5. In the instant case in view of the law laid down by the Hon'ble Supreme Court as discussed above, in exercise of jurisdiction under Section 482 Cr.P.C., the Court is to see only as to whether on the basis of the allegations made in the charge sheet, a prima facie case has been made out against the petitioner or not. However, at this stage while exercising jurisdiction under Section 482 Cr.P.C., this Court cannot take into account the defence of the accused persons/ petitioners in considering whether a prima facie case has been made out against them or not; and whether it is a case of no evidence or not.

6. In these cases more than one hundred persons are accused from both the sides. The disputes started when some villagers were breaking the temporary ridge apprehending that the flood water might flow to their villages, the other side opposed to it by throwing stones at them. There is no evidence on record to show the intention of the villagers who were opposing the persons constructing the temporary ridge or the persons who were constructing the ridge was to kill any persons of other side.

7. In the case of Hari Kishan and State of Haryana v. Sukhvir Singh and Ors. reported in : 1989CriLJ116 the Supreme Court held that the intention or knowledge of the accused must be such as is necessary to constitute murder. Without this ingredient being established, there can be no offence of 'attempt to murder'. Under Section 307 the intention precedes the act attributed to accused. Therefore, the intention is to be gathered from all circumstances, and not merely from the consequences that ensue.

8. In the instant case there is no evidence on record to show that there was any intention or knowledge of the accused persons to constitute the offence of murder. Therefore it cannot be said that a prima facie case has been made out against the accused persons for attempting to commit murder. However for the rest of the offences mentioned in the charge-sheets, it cannot be said that no prima facie case has been made out against the accused persons of both the sides. Therefore, the charge sheets in respect of the Section 307 I.P.C. filed against the accused persons is quashed, but so far as other offences shown in the charge sheets are concerned, no order is liable to be passed.

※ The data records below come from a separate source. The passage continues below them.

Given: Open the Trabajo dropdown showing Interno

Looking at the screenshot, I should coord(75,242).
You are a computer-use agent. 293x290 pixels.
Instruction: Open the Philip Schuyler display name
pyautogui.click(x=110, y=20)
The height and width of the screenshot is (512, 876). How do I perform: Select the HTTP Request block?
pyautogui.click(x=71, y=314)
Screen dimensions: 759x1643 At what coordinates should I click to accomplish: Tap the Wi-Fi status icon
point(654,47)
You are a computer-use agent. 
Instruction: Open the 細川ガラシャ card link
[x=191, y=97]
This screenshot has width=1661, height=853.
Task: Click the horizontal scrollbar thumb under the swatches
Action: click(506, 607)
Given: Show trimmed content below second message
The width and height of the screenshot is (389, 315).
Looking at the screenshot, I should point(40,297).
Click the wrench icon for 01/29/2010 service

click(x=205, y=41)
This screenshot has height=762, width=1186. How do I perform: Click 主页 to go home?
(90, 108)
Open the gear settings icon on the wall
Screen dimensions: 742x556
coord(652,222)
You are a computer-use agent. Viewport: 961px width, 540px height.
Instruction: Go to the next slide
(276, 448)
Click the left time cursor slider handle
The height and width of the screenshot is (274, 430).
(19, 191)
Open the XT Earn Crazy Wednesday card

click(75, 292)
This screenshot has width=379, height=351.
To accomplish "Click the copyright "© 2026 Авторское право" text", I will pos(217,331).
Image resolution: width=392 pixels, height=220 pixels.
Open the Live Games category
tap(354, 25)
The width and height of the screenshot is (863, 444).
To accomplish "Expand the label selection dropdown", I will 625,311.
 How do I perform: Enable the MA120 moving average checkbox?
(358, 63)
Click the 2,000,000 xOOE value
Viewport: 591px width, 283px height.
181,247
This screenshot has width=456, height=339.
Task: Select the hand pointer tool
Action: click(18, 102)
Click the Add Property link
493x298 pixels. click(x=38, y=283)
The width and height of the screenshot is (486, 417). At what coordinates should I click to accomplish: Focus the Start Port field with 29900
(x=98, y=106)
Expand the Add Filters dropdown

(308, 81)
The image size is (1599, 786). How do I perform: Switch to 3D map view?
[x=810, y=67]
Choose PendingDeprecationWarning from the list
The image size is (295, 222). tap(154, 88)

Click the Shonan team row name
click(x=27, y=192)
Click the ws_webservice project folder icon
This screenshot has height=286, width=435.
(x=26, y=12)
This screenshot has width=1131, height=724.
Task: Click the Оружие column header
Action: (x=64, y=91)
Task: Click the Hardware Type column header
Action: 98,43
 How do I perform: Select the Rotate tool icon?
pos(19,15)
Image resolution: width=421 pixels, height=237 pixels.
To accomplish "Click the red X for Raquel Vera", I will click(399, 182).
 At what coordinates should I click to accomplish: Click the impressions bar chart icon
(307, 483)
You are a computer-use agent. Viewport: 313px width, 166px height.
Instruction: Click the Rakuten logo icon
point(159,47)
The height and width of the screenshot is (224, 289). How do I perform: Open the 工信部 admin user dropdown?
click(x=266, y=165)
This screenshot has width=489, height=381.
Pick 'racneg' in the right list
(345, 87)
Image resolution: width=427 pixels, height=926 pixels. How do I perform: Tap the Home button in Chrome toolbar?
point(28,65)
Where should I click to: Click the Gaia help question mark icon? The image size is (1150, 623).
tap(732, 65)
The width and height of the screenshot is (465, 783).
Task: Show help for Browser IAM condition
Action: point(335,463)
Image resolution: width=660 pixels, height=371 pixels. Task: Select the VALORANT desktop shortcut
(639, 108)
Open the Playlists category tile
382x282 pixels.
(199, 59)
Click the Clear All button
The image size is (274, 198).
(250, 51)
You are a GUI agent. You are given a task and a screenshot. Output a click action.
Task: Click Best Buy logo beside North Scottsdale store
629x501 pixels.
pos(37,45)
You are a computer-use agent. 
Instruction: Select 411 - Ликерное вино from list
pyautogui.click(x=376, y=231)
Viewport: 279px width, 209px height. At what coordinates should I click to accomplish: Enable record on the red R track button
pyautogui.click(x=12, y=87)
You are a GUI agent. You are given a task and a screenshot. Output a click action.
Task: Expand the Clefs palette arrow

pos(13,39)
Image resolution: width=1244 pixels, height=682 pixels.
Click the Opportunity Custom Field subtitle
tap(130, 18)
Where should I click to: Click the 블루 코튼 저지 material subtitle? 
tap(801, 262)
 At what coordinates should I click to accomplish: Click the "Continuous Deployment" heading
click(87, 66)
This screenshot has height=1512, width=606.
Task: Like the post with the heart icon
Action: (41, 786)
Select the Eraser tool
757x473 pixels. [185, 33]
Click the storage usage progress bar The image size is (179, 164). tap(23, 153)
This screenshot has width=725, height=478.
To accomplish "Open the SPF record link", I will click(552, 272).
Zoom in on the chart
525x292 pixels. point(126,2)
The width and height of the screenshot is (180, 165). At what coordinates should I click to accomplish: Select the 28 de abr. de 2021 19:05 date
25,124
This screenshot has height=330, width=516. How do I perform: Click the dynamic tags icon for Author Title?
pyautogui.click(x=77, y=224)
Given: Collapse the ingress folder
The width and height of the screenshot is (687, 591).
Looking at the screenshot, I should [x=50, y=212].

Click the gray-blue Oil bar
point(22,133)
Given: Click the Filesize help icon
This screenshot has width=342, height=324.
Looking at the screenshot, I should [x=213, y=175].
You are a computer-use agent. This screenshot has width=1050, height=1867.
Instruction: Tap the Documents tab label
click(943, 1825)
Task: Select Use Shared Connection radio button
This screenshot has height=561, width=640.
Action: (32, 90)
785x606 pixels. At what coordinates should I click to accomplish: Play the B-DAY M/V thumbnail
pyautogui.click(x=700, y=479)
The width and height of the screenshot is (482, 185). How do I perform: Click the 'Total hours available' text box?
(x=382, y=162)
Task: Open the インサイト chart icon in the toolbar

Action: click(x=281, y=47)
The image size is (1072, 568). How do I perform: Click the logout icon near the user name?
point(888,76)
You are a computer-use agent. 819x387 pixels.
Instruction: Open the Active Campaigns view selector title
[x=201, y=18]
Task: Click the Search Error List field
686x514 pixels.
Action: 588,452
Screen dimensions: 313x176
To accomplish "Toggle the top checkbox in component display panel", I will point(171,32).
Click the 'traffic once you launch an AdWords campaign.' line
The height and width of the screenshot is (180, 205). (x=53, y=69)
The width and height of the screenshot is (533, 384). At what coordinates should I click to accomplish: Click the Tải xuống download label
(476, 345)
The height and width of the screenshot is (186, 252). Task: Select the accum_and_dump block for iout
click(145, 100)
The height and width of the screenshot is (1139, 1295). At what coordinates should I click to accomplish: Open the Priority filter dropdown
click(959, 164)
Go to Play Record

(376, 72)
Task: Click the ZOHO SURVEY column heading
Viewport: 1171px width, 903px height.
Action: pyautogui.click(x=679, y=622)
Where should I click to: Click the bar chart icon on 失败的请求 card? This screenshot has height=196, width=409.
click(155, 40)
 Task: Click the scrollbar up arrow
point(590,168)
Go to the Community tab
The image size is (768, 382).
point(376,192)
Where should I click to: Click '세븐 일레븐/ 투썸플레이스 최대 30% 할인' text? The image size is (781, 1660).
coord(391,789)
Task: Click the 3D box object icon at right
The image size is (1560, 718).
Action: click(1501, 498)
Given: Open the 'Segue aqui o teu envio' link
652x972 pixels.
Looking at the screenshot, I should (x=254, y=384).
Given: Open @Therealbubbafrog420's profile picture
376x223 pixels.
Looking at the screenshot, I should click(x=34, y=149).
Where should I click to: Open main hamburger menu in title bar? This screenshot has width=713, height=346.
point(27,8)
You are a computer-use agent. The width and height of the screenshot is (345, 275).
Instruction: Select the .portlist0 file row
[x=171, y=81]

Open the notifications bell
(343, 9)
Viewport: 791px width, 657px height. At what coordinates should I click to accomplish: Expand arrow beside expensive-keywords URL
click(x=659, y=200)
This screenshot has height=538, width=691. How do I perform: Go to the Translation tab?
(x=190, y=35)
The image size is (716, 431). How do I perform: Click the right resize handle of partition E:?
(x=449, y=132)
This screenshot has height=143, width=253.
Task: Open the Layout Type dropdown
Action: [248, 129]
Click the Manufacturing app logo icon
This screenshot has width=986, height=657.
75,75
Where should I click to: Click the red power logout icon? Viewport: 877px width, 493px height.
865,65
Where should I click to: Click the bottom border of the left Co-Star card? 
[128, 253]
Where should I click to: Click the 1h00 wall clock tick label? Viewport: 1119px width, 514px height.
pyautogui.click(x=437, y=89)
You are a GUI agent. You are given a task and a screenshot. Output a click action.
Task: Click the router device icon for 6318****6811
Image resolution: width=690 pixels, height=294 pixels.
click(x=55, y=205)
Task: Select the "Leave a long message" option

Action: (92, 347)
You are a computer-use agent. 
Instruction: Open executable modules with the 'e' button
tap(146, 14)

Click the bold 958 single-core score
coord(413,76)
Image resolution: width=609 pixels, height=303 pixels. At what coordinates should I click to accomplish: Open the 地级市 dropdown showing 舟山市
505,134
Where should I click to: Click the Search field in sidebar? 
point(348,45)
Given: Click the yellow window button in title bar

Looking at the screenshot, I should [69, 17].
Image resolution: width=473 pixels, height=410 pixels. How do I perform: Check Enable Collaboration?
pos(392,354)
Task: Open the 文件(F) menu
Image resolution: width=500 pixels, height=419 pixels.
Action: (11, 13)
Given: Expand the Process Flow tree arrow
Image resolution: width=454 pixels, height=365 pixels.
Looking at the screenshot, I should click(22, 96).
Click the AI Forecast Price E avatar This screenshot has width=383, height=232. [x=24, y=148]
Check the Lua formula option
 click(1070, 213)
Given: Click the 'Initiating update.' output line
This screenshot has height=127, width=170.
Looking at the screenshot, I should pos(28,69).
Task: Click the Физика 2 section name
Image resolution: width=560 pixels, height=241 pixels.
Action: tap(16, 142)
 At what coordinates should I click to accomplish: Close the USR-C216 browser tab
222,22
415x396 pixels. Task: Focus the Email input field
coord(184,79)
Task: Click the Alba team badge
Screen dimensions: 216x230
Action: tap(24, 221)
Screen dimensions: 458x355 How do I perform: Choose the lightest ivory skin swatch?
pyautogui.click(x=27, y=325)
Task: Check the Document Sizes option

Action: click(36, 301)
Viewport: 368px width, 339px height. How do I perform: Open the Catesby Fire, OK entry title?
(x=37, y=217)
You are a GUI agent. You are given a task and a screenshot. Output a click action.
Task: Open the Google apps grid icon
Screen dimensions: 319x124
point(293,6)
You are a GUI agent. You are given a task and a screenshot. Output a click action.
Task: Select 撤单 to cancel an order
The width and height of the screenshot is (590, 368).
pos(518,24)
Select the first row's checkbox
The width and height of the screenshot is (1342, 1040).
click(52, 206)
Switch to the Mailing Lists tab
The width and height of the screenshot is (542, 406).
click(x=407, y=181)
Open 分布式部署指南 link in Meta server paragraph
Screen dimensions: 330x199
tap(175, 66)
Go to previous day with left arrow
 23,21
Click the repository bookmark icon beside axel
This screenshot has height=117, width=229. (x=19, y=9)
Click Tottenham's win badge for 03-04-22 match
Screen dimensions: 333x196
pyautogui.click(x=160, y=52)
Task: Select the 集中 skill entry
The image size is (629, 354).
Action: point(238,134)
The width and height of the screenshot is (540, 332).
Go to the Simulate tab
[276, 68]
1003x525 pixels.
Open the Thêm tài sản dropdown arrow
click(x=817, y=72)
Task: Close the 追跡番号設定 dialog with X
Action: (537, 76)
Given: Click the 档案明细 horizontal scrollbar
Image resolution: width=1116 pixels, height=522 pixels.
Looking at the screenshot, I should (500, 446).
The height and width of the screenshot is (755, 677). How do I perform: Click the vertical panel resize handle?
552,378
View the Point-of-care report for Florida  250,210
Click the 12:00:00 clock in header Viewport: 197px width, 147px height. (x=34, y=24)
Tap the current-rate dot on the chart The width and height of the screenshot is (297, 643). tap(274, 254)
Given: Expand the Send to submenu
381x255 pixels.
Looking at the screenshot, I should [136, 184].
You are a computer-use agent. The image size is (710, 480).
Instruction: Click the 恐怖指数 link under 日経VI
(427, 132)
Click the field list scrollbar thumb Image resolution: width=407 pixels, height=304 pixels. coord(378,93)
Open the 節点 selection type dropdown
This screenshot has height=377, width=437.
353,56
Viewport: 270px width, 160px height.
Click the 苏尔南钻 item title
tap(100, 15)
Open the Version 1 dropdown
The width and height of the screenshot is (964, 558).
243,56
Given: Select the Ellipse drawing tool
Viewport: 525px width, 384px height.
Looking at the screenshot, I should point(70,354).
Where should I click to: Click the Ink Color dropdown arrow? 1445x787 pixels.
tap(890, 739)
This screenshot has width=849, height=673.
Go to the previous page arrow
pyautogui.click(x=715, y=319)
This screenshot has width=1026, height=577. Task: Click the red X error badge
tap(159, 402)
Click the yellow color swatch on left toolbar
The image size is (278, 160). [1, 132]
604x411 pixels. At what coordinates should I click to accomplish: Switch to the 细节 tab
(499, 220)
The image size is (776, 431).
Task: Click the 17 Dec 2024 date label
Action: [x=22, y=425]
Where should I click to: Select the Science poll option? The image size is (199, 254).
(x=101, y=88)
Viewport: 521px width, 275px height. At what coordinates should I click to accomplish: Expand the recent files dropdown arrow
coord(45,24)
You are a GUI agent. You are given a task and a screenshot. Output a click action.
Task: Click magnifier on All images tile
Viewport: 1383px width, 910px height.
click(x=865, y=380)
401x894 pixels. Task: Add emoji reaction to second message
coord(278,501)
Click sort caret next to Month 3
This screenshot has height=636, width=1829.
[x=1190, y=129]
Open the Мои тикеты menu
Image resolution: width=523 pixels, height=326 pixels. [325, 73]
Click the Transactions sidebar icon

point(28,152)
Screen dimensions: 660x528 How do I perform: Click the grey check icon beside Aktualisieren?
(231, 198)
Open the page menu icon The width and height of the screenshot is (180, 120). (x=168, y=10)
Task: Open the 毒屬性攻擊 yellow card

9. In Criminal Misc. Case No. 1528 of 2004, Ratnakar Barik opposite party No. 2 has filed an affidavit that a compromise between the parties was effected out of the Court in the month of January, 2004 in the temple of Lord Kumareswar Dev. The well-wishers of both sides, the Bhadraloks and the accused persons so also the informant party amicably decided to put an end to their litigation and they will forget their disputes and shall maintain a good relationship among them. Both the parties decided not to proceed against each other.

10. In Criminal Misc. Case No. 1529 of 2004, Bhaskar Swain, opposite party No. 2 has also filed an affidavit to the above effect and stated that a compromise was effected in the month of January 2004 in the temple of Lord Kumareswar Dev.

11. Since this Court has quashed the charges under Section 307 I.P.C. against the accused persons of both sides in the charge-sheets, the rest of the offences can be compounded, accused persons may move application to this effect before the concerned Magistrate. If such an application is moved the learned Magistrate will consider the question of compounding offence and pass appropriate order thereon.

12. In the above mentioned facts and circumstances, both the cases are disposed of with the direction that if an application is moved before the learned Magistrate on behalf of the parties for effecting a compromise and getting the offences compounded, learned Magistrate shall consider and dispose of the same after providing opportunity of hearing to the parties concerned.